- PROBLEM REQUIREMENTS -
Update the lines from the one with "Select the upper" up to and including the one with "[x=422, y=579]", changing "Avatar component" to "Badge component" and leaving everything else as it is. Return only those lines.

(Dataset rows)

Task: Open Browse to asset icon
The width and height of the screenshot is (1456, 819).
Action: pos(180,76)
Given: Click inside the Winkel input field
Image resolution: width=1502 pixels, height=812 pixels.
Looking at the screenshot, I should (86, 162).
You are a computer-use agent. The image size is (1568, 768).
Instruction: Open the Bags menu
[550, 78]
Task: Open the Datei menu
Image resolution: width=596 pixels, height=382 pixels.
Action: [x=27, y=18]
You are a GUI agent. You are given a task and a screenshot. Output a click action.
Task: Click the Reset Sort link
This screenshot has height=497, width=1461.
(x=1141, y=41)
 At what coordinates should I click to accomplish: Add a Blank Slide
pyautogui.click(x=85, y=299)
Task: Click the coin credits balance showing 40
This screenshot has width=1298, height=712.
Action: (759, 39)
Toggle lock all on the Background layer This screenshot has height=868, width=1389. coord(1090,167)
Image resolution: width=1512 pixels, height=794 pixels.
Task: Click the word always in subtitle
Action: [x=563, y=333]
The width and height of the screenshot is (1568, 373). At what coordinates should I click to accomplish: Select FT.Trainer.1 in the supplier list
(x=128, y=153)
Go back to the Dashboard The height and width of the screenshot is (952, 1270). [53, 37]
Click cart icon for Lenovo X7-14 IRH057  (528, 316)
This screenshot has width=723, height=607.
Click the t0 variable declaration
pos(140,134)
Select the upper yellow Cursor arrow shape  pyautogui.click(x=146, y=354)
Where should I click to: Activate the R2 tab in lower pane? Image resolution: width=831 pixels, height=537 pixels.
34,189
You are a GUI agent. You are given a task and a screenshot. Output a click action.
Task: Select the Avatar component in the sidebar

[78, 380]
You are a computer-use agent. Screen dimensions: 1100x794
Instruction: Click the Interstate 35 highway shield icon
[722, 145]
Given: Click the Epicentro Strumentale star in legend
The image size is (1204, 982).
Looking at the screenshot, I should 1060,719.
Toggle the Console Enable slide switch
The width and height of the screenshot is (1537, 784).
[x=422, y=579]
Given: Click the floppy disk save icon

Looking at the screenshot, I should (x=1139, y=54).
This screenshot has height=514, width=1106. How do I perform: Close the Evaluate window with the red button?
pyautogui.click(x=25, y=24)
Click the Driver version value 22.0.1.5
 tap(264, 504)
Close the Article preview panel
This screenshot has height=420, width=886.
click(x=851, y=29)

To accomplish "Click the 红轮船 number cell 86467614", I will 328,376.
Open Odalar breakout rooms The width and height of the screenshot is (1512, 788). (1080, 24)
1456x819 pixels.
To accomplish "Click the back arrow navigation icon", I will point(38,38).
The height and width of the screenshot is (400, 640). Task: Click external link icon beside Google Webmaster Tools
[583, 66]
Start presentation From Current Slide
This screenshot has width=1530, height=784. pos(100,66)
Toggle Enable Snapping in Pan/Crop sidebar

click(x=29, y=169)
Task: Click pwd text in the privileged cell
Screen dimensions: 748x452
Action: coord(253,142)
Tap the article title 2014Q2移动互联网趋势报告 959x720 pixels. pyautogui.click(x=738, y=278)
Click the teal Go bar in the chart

- RESULT OF THE TASK -
Select the upper yellow Cursor arrow shape  pyautogui.click(x=146, y=354)
Where should I click to: Activate the R2 tab in lower pane? Image resolution: width=831 pixels, height=537 pixels.
34,189
You are a GUI agent. You are given a task and a screenshot. Output a click action.
Task: Select the Badge component in the sidebar

[78, 380]
You are a computer-use agent. Screen dimensions: 1100x794
Instruction: Click the Interstate 35 highway shield icon
[722, 145]
Given: Click the Epicentro Strumentale star in legend
The image size is (1204, 982).
Looking at the screenshot, I should 1060,719.
Toggle the Console Enable slide switch
The width and height of the screenshot is (1537, 784).
[x=422, y=579]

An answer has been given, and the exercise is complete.